Defying Censorship with Anonymizer Technology
http://www.ghandchi.com/271-Censorship.htm

Please read the article attached below which is about new technology advancements to make workarounds to Web-Blocking of IRI, Chinese and Vietnamese Communist governments, and other despotic states in the age of Internet.  These dictatorial governments block the users in countries like Iran, China, Vietnam, etc. from accessing political and other "unwanted" information.Â

Here is the list of some of the Banned Web Sites by IRI:
http://iranscope.ghandchi.com/0103-Banned_Websites.htm

Web blocking is *censorship* and must be stopped:
http://www.ghandchi.com/209-UN.htm

A year and a half ago I wrote about using proxy servers to defy this form of censorship:
http://www.ghandchi.com/119-Proxy.htm

But the new Anonymizer Technology discussed in the following article is an advancement of that technology and it is already accessible from Iran using the following URL:
http://www.jaamjam.com

Hoping for a Futurist, Federal, Democratic, and Secular Republic in Iran,

Sam Ghandchi, Publisher/Editor
IRANSCOPE Portal Iranian Site of Iran News and Iranian Culture
http://www.iranscope.com
Sept 30, 2003

OTHER ARTICLES
http://www.ghandchi.com

*********************

ATTACHMENT
http://www.sanmateocountytimes.com/Stor ... 03,00.html
Â
Web site takes on repressive government

Anonymizer helps Web viewers get around state censorship in Iran, China
By Francine Brevetti, BUSINESS WRITER

San Mateo Country Times

Sept 30, 2003

As developing countries increasingly acknowledge the importance of high technology to their economies, those with centralized economies nevertheless tend to restrict their populations' Internet access. This typifies the approaches of the governments of Burma, China, Cuba, Laos, North Korea, Saudi Arabia and, to some degree, Singapore.
China, for instance, arrested a Web surfer last week who expressed his anti-government sentiments in chat rooms.

This past May, the Iranian government blocked access to a reported 15,000 Web sites. An unknown number are foreign news sites that would give Iranians access to news unmanipulated by the government in Tehran.

"People are hungry for news not controlled by the government" said Ken Berman, manager of the Internet anti-censorship program for the International Broadcasting Bureau. The IBB provides the administrative and technical support for U.S.-sponsored international broadcast services other than military ones. The Voice of America and Radio Free Europe may be among its best known services.

To keep Iranians in touch with Western Web sites, the IBB contracted with San Diego Internet security company Anonymizer to circumvent Tehran's censorship, as it has done previously for users within the People's Republic of China. The value of the contract would not be disclosed.

#### YOUR OBJECTIVE
According to the article on defying censorship, how many Web sites did the Iranian government reportedly block this past May? Use only the article above.

#### DATA LINES
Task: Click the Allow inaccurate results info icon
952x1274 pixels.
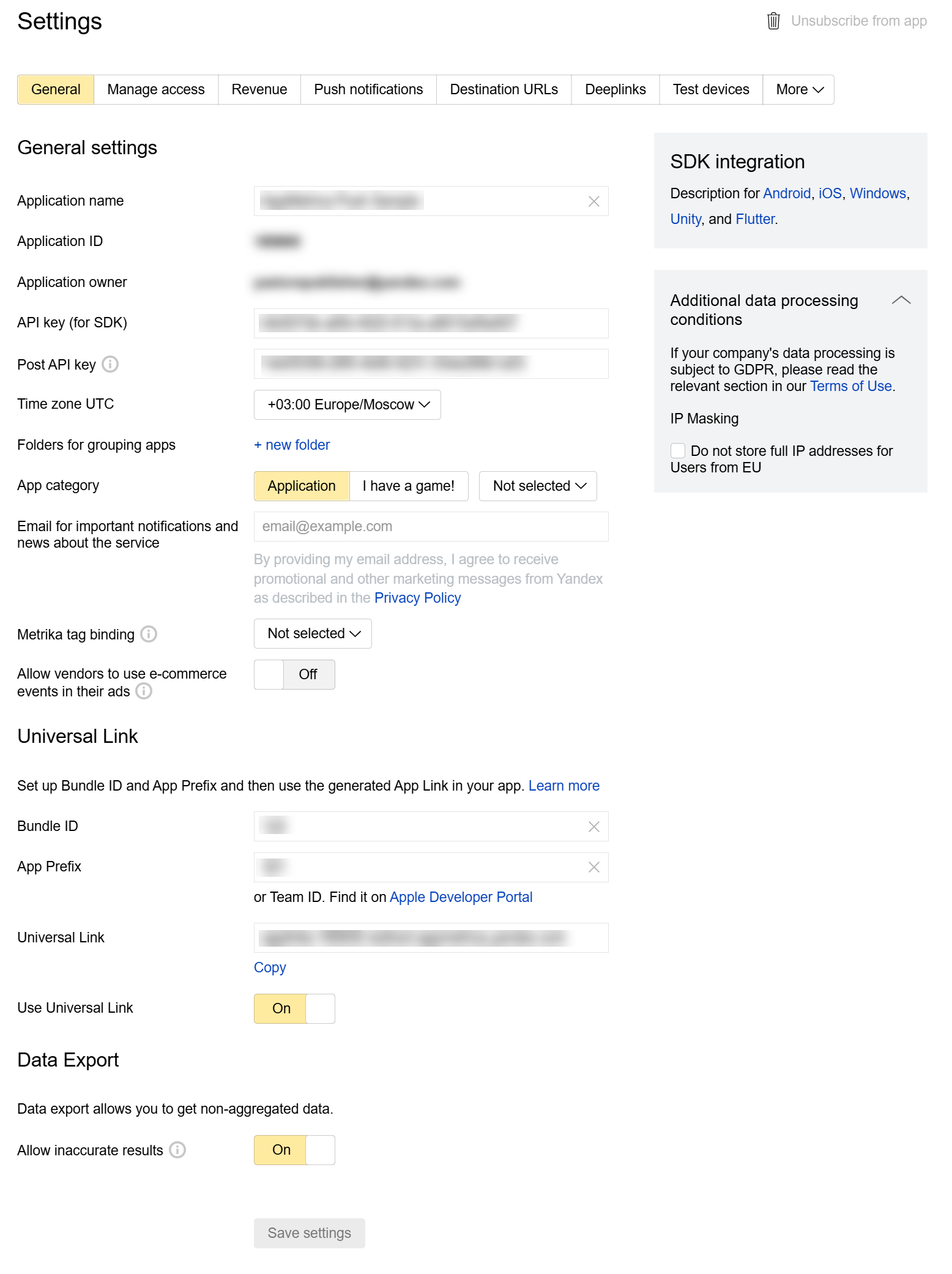Action: pyautogui.click(x=177, y=1150)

#### RESPONSE TO THIS EXERCISE
A reported 15,000 Web sites.